“My love and interest in working with movement arises from the deep conviction that a free and responsive body is a vehicle for an individual’s full engagement and expression in their life. I am drawn to explore and deepen the relationship of mind and body and the awareness of self in movement. I work with my clients to discover and enhance deeper and clearer levels of connectivity with themselves.”
— Evelyn Freebury
Episode 53 of the Fourth Trimester Podcast is about MOVEMENT. We speak with Evelyn Freebury who is a movement therapist and who has decades of experience working with parents and newborns. She shares ways in which movement therapy benefits both parent and newborn.
At the end of the episode, Evelyn leads us through a live, guided somatic experience. Enjoy!
In her words:
I am a movement therapist, consultant and body worker. My work is concerned with the continuum between healthy human development and refined artistic expression.
I trained and performed modern dance in the traditions of Graham, Hawkins and Limon, studied martial arts and received a black belt in Aikido. I stopped dancing due to back injuries, which has led to my lifelong interest and pursuit of movement for healing and rehabilitation.
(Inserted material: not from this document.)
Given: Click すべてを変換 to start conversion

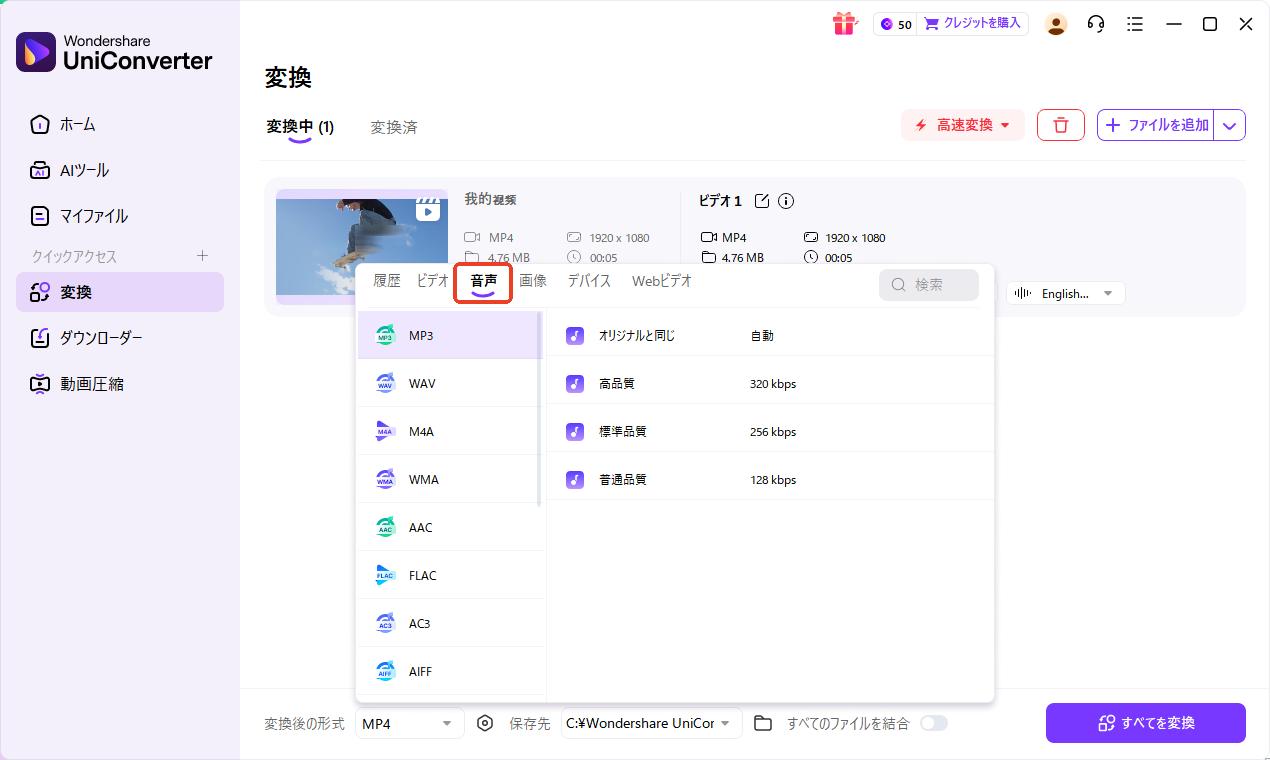Looking at the screenshot, I should 1145,722.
When I was unable to dance, I immersed myself in the world of childbirth, and worked as both an obstetrical nurse and lactation consultant. Over many years I developed lactation consulting within the broader framework of movement therapy.
My life circumstances have given me direct experience with working with children and adults with neurological injury. This has shaped my perception of the continuum and range of human expressive potential.
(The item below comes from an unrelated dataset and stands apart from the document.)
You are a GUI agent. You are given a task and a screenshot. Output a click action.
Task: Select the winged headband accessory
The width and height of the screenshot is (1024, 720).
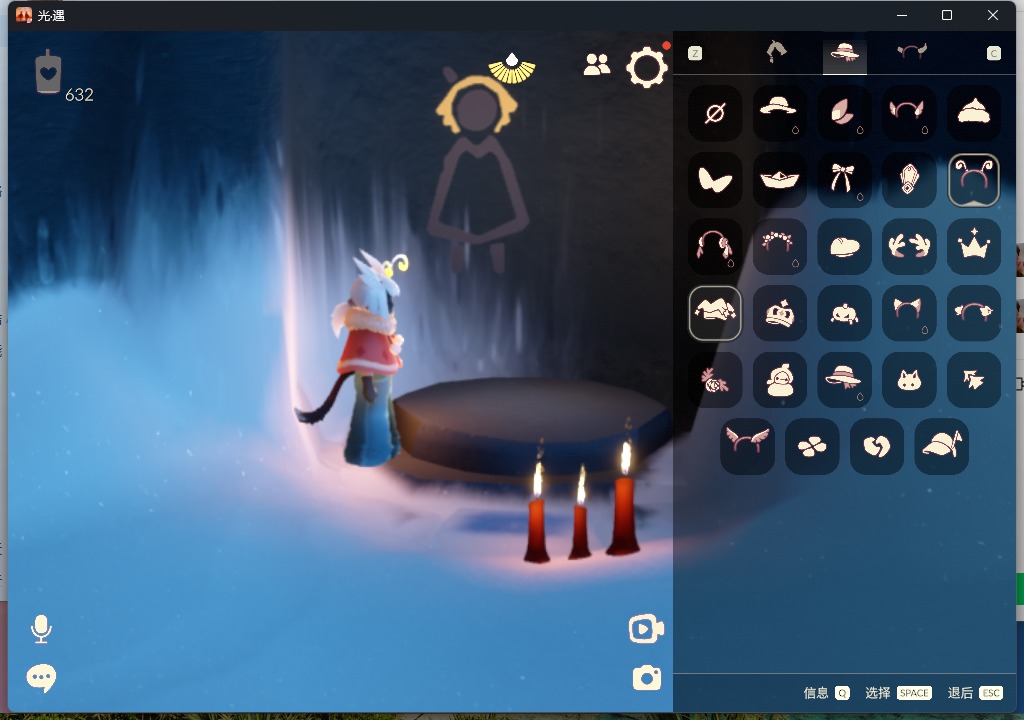pos(747,446)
My love of theatre and expressive movement has reemerged in a long standing collaboration with the “Complete Singer” (now “Barefoot Opera”) to develop an effective approach which grounds classical singing in supportive and responsive movement. “Barefoot Opera “ is a developing a pedagogy and philosophy for working with professional singers in which the whole singer as vocalist and human being is nurtured.
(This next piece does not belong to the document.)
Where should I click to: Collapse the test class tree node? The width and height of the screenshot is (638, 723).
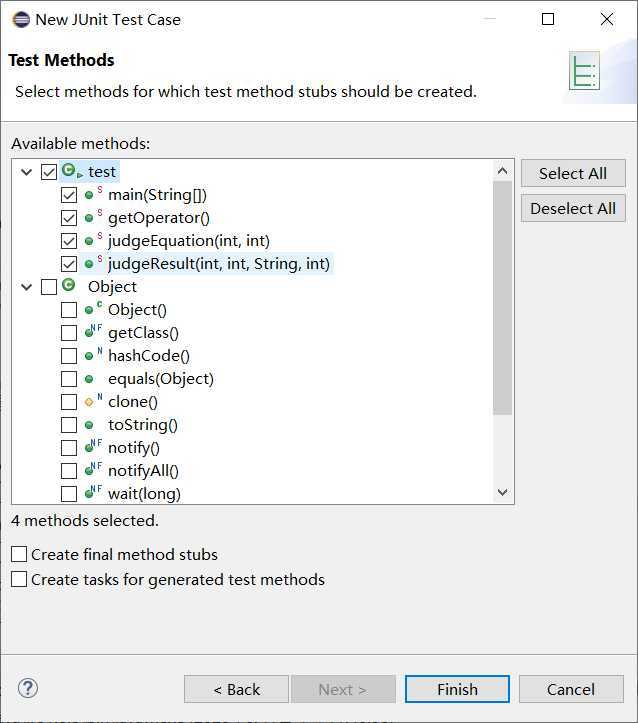(27, 172)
My ongoing interest in all of these diverse areas is in the aliveness and full engagement through our bodies that is a possibility for each of us.
All newborns face challenges in adapting and bonding to life outside of the womb. This is a gradual and individual process. Some babies move into the functioning of their bodies with ease, and others need patient support. The newborn establishes itself first in a secure relationship with the mother or the mothering person, and gradually orients towards interaction and experience with the world. The basic interactive activities of feeding and soothing develop a baseline for easeful functioning.
I work with parents and infants to support these processes when they have been challenged or disrupted. Imbalanced functioning which can underlie feeding difficulties may continue to hinder other developmental tasks such as head-lifting, rolling, and sitting.
All parents can discover ways to actively nurture these processes and support their baby’s well-being, even in special or unusual circumstances.
I have been a hospital and clinic based lactation consultant for 17 years.
My approach to feeding difficulties is informed by developmental movement theory and practice.